# Exercise requirements
[A] Duplicate the part of the correctional monitoring text that opens with the words containing "The basic physics, in" and closes with "in the way.".
[B] Pick up the article on frequency in correctional monitoring after its last sentence and continue writing it.

# Provided text
****************************************

Why Frequency Matters in Correctional Monitoring — and What Sheriffs Should Actually Ask
Spec sheets don't watch inmates. Devices do. The technology you choose needs to work in real jail cells, not controlled lab conditions.
When vendors pitch monitoring technology, the conversation often turns to frequency — the type of radio signal a device uses to detect what's happening in a room. And like most technical specs, frequency can be deployed as marketing language just as easily as it can be used as a meaningful operational distinction.
Reassurance uses 6.5 GHz UWB. Here's why that choice reflects correctional reality rather than a marketing preference.
The basic physics, in plain terms
Every monitoring signal has to do three things: travel far enough to cover the space, stay strong enough to remain dependable across that distance, and function even when something is in the way.

****************************************

# Collected data entries

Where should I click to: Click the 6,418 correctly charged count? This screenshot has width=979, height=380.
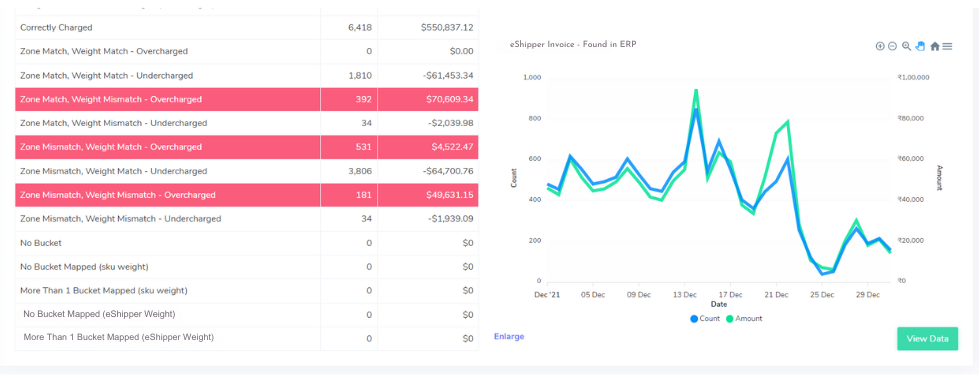pyautogui.click(x=360, y=28)
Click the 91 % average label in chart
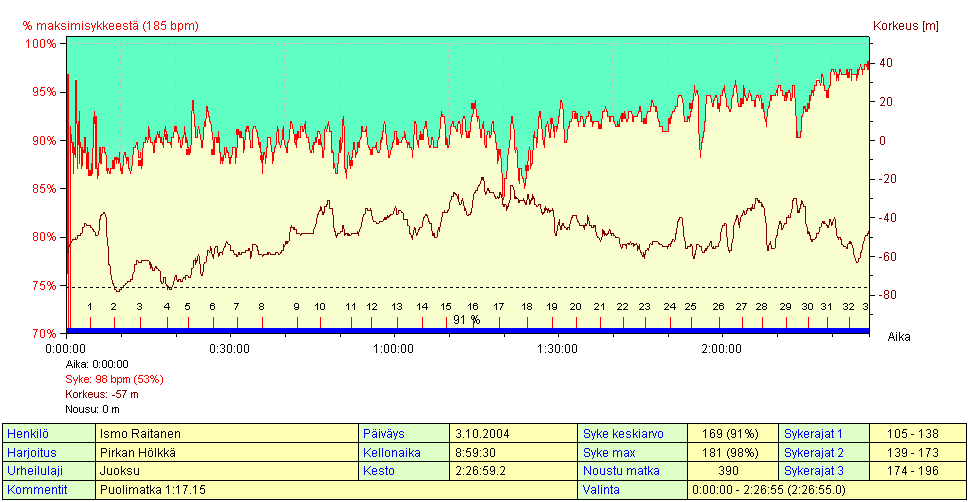Screen dimensions: 968x502 point(466,320)
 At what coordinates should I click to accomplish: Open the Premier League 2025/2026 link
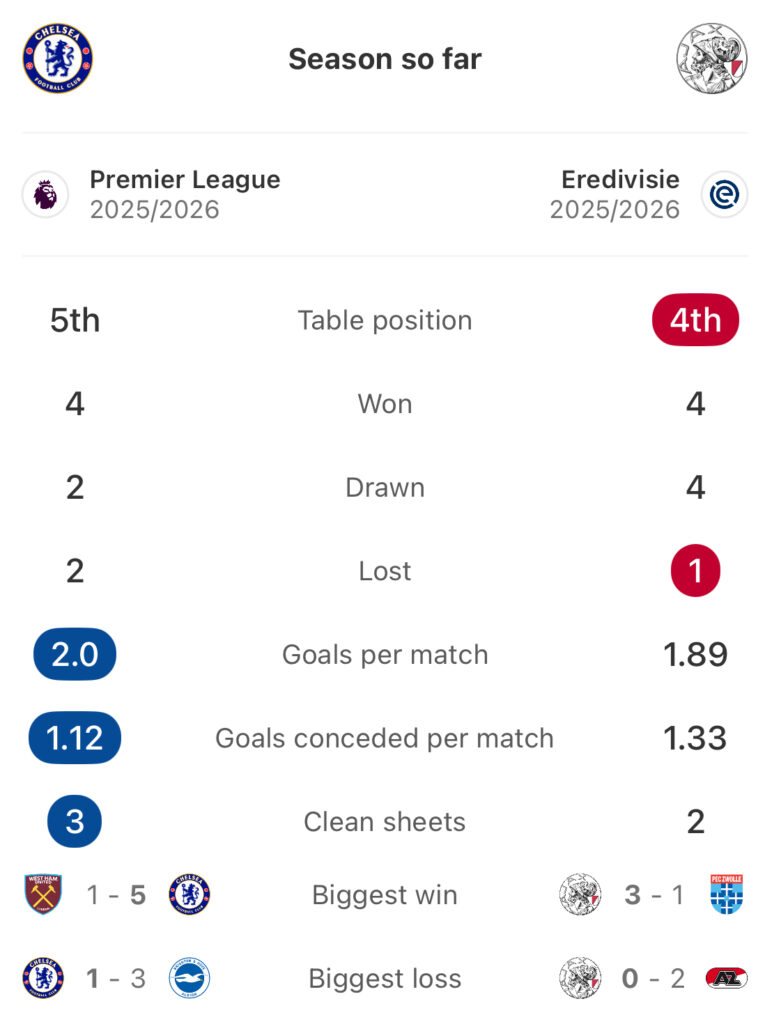(x=185, y=195)
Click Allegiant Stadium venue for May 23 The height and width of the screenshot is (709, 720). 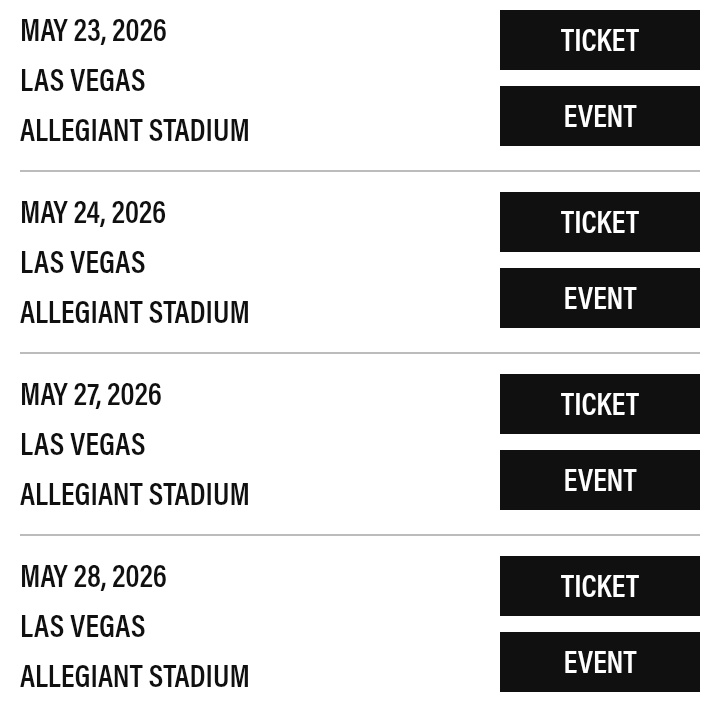(x=135, y=130)
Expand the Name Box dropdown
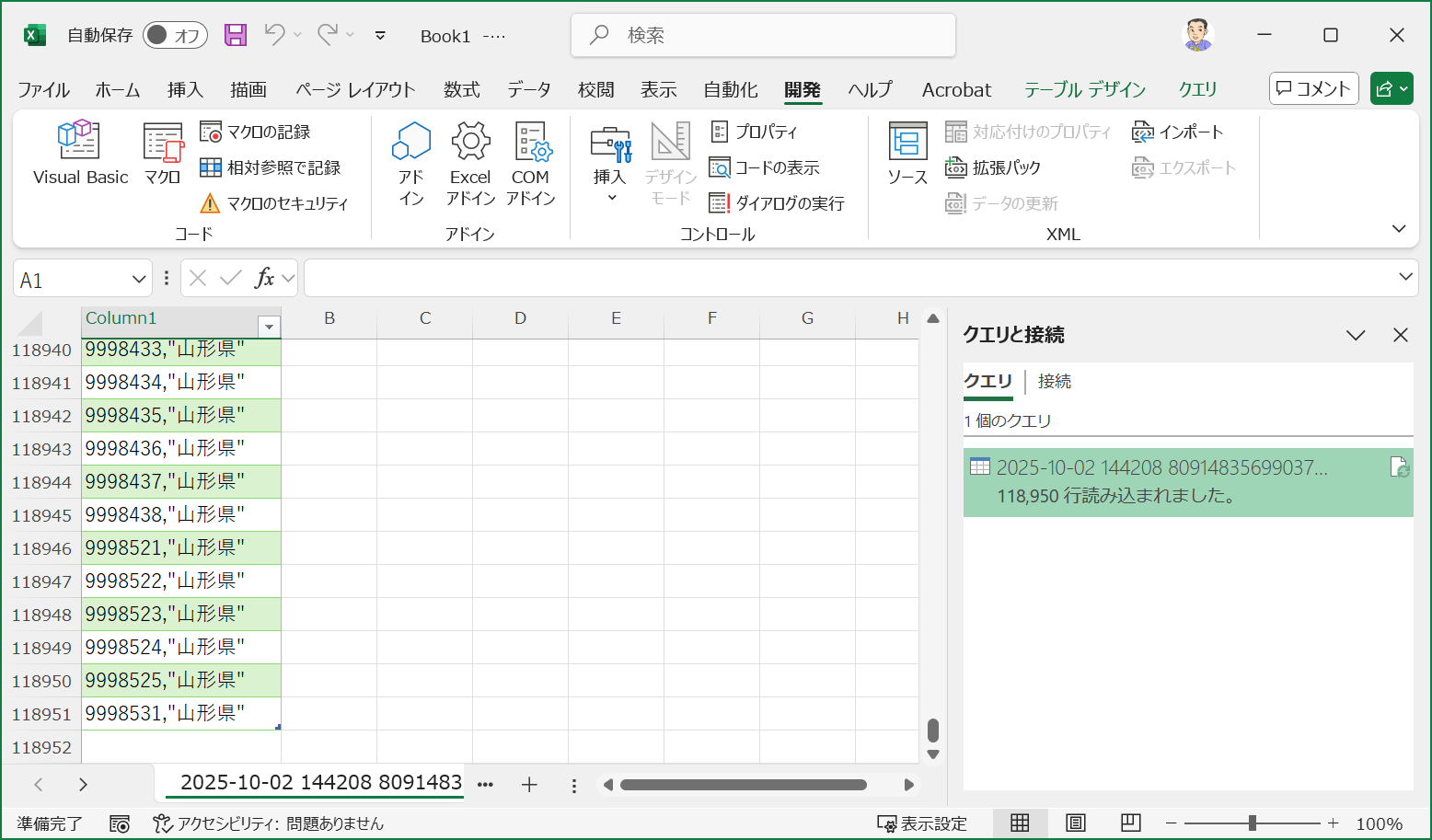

****************************************

# Outputs in order
[A]
The basic physics, in plain terms
Every monitoring signal has to do three things: travel far enough to cover the space, stay strong enough to remain dependable across that distance, and function even when something is in the way.

[B]
Higher-frequency signals attenuate — weaken — more quickly over distance than lower-frequency ones. They're also more sensitive to obstruction. That matters in a jail cell because monitoring coverage is measured by area, not by a single fixed point. An inmate isn't going to stand in the spot that's optimal for the sensor. He's going to sleep under a blanket, turn toward the wall, shift on a bunk, and move in ways that are entirely unpredictable and entirely normal.
A system that performs well only under ideal conditions isn't built for corrections. It's built for a demo.
What "penetration" means in practice
Lower-frequency signals penetrate common materials more effectively — bedding, furniture, the geometry of a bunk bed. That's not a theoretical advantage. It's the difference between knowing someone is breathing and losing confidence in the reading because a blanket is in the way.
The goal isn't line-of-sight monitoring. The goal is reliable detection of a human being wherever they are in that cell, at any hour, in any position.
Higher-frequency systems can also experience reduced effective coverage area — meaning the reliable monitoring radius is smaller, and performance becomes more dependent on device placement. In a single-occupancy cell that might be manageable. In a facility with varied housing configurations and no room to reposition equipment mid-deployment, it's a meaningful constraint.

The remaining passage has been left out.